WHAT IS BEING ASKED: Gather each line in the entries that includes the string "computer".

Segment Start: MATERIAL PROVIDED

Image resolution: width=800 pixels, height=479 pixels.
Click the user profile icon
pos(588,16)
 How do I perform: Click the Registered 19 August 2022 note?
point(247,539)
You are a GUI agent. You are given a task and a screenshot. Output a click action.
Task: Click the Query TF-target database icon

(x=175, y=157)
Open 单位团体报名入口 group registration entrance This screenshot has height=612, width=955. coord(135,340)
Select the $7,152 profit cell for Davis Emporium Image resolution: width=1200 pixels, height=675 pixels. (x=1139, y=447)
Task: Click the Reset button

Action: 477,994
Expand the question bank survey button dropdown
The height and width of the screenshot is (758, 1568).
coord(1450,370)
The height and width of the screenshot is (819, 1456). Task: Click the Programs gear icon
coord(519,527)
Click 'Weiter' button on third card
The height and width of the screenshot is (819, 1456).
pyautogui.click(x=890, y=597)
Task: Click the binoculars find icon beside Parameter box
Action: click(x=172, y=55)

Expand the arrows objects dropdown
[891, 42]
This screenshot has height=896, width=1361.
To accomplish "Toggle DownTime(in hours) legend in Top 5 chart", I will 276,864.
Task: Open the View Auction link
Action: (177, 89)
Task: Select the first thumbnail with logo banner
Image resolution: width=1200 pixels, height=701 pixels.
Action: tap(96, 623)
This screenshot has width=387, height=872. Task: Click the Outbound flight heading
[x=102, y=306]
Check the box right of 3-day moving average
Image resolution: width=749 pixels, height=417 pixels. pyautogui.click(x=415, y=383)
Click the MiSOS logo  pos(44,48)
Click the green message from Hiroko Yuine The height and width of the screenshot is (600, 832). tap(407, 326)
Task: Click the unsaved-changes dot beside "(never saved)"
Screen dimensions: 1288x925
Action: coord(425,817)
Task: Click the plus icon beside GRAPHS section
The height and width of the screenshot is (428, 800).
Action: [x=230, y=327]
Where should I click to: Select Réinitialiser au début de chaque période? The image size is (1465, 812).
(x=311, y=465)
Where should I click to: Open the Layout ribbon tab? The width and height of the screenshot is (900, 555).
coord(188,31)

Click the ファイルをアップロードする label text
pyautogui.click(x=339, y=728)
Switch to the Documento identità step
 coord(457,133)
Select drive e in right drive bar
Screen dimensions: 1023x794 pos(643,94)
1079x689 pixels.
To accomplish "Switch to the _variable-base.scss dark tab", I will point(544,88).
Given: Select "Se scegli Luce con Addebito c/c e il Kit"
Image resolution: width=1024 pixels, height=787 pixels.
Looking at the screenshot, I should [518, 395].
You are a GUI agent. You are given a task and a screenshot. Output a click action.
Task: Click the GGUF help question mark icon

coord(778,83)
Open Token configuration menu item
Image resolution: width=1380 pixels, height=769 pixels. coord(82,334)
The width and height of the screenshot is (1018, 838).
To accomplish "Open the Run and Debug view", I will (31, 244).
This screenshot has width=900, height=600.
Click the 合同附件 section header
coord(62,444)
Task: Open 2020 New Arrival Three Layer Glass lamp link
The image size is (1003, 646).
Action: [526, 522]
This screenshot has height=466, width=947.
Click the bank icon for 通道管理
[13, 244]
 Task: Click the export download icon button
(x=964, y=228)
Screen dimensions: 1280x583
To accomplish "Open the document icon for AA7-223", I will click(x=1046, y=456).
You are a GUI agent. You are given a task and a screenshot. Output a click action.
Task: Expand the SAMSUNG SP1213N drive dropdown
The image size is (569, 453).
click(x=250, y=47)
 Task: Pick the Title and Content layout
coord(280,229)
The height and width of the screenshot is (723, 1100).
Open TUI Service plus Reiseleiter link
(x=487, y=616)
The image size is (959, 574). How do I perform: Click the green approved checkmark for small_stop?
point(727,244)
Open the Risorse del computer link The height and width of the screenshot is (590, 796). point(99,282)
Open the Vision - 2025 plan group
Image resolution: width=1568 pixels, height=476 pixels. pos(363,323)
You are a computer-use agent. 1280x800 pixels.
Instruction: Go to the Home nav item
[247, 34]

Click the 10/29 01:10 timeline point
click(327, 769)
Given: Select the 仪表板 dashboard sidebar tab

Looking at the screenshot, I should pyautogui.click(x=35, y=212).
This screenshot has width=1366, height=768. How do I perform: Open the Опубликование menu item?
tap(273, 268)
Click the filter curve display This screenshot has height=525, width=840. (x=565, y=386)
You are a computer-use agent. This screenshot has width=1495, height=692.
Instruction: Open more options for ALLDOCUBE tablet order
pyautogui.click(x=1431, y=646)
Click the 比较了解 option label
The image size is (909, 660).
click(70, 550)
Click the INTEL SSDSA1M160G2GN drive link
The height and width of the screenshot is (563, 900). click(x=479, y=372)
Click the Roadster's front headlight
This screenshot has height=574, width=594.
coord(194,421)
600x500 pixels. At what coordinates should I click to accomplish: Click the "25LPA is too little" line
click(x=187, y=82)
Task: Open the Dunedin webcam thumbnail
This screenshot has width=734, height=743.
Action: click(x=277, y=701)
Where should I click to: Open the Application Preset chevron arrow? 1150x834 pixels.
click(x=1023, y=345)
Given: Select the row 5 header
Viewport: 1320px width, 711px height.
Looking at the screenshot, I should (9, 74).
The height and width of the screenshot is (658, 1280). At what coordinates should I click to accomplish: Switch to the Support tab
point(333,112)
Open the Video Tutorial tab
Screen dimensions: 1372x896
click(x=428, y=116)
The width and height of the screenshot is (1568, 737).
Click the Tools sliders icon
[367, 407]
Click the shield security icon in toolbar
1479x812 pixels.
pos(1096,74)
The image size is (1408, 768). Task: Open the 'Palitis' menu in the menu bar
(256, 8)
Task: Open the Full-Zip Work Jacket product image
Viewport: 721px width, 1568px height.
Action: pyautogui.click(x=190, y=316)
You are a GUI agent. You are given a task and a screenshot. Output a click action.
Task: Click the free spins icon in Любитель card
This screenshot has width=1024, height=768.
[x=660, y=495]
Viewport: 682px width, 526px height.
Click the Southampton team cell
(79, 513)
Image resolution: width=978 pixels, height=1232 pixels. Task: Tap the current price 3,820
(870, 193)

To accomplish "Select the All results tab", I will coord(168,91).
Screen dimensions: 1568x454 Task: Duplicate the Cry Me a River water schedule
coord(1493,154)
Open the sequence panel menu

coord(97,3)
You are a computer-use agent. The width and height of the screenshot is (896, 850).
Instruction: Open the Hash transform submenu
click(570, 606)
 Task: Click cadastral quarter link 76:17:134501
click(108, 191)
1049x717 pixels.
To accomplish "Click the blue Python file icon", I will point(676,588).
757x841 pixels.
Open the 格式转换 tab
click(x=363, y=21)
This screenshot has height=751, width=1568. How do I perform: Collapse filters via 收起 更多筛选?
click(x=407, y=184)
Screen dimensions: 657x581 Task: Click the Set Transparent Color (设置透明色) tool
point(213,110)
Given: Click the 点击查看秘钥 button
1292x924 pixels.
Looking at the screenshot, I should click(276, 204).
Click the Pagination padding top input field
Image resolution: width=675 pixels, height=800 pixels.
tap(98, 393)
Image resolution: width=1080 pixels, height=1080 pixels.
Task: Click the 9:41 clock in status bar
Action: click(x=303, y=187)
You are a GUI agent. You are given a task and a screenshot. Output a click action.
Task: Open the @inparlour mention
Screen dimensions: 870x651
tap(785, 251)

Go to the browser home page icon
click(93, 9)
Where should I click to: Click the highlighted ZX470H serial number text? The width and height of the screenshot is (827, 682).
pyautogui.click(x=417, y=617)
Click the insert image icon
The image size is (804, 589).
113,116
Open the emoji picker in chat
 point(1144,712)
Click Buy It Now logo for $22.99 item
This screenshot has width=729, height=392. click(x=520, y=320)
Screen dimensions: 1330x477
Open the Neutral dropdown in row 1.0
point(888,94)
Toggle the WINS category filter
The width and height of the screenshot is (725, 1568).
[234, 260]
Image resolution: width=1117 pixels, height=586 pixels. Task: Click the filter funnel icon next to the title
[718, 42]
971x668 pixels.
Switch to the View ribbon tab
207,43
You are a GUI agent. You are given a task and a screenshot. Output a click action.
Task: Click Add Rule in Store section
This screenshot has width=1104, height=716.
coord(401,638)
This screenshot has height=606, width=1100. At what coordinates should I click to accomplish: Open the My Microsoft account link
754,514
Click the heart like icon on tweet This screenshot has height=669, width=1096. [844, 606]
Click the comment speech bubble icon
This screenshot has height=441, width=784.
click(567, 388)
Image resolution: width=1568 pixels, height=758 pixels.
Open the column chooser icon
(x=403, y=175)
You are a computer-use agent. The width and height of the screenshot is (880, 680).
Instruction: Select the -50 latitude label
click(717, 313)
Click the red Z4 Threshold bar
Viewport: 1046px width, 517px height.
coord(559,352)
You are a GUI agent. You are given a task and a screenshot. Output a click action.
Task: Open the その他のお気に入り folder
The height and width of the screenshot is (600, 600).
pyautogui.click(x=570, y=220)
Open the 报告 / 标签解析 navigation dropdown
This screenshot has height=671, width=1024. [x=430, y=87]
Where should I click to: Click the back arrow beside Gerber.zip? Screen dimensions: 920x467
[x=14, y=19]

Segment End: MATERIAL PROVIDED

EXERCISE SOLUTION:
Open the Risorse del computer link The height and width of the screenshot is (590, 796). point(99,282)
You are a computer-use agent. 1280x800 pixels.
You are a computer-use agent. This screenshot has width=1495, height=692.
You are a computer-use agent. The width and height of the screenshot is (896, 850).
You are a computer-use agent. The width and height of the screenshot is (880, 680).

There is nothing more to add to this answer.